A woman sits quietly at the back of a church. She’s come a few times before. Her heart and spirit are agitated. She fights back tears for a while, then gives in to them and lets them run down her cheeks. Maybe she feels loved for the first time. Maybe what she’s hearing at last makes spiritual sense. Maybe she feels forgiven. Maybe she feels she can forgive herself. When the pastor later invites forward all people who want to commit themselves to Christ, she comes down the aisle, trembling inside. 

A man is watching a televangelist on TV. He’s sitting in his living room; the hour is late. He has health problems, but the TV preacher is saying that they will go away if he just accepts Jesus into his heart. He’s been a churchgoer all his life, but something about the man in the suit on the TV makes him wonder if the instant healing he would like might truly be possible. “Put your hands on the TV screen,” the televangelist says. Glad that no one can see him, the man bashfully gets up from his couch, kneels before the flickering screen, puts his hands on it, and then he feels it—a surge of spiritual power. He’s never felt anything like it. “This must be what it feels like to really believe,” he thinks. “This is what I’ve been missing. I became a Christian today.”

A young man hikes up a trail to a beautiful view of the Appalachian Mountains spread out all around him. He sits to rest and to enjoy the vista. He’s worked hard in recent months to make sense of his life, to understand some painful losses, to find meaning in a friend’s death, and to discern his professional path. He’s been lonely in it all. The morning is cool and bright. Patches of fog have yet to burn off in some of the hollows below. The scent of the evergreens around him is beautiful and pungent. His heart starts to tingle; all his senses come alive. He is present on that rock by the hiking trail and yet he is not. His spirit is on fire. His mind is ricocheting forward. He suddenly feels that he understands everything. He suddenly understands what to do with his life and how to live it. He has no details for it, but he knows. And he knows down to the depths of his soul that all will be well, that God is, that God is love, and that God is in charge. “It’s about God and not me!” he says aloud. “It’s about letting Christ into my heart!” After some time, he descends the hiking trail to his car. He feels that he is a very different person from the man who walked up. 

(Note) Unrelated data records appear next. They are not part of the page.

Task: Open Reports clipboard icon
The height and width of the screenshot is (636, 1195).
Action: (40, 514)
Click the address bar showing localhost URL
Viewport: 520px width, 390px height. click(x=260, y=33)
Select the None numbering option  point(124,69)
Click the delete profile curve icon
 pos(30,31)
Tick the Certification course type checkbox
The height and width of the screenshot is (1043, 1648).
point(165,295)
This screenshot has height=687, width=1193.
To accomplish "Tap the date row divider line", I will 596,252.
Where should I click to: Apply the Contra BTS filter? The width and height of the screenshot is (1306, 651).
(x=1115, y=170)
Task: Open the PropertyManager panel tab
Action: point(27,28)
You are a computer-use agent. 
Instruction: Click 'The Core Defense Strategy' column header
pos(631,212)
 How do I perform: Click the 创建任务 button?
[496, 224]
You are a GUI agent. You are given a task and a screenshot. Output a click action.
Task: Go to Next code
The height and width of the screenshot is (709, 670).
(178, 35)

A man of faith and practice, an authority, one who has committed himself to bold public acts in defense of that faith, is making a business trip. He’s halfway to his destination when a blinding flash of light literally knocks him to the ground. “Who calls out?” he asks -- who would do this to him? —and the voice that answers says “I am Jesus.” He is physically and spiritually disoriented for a few days, he’s stumbling and mumbling about, but then with the help of another man he decides to believe in Jesus, be baptized, and join the small community of his followers.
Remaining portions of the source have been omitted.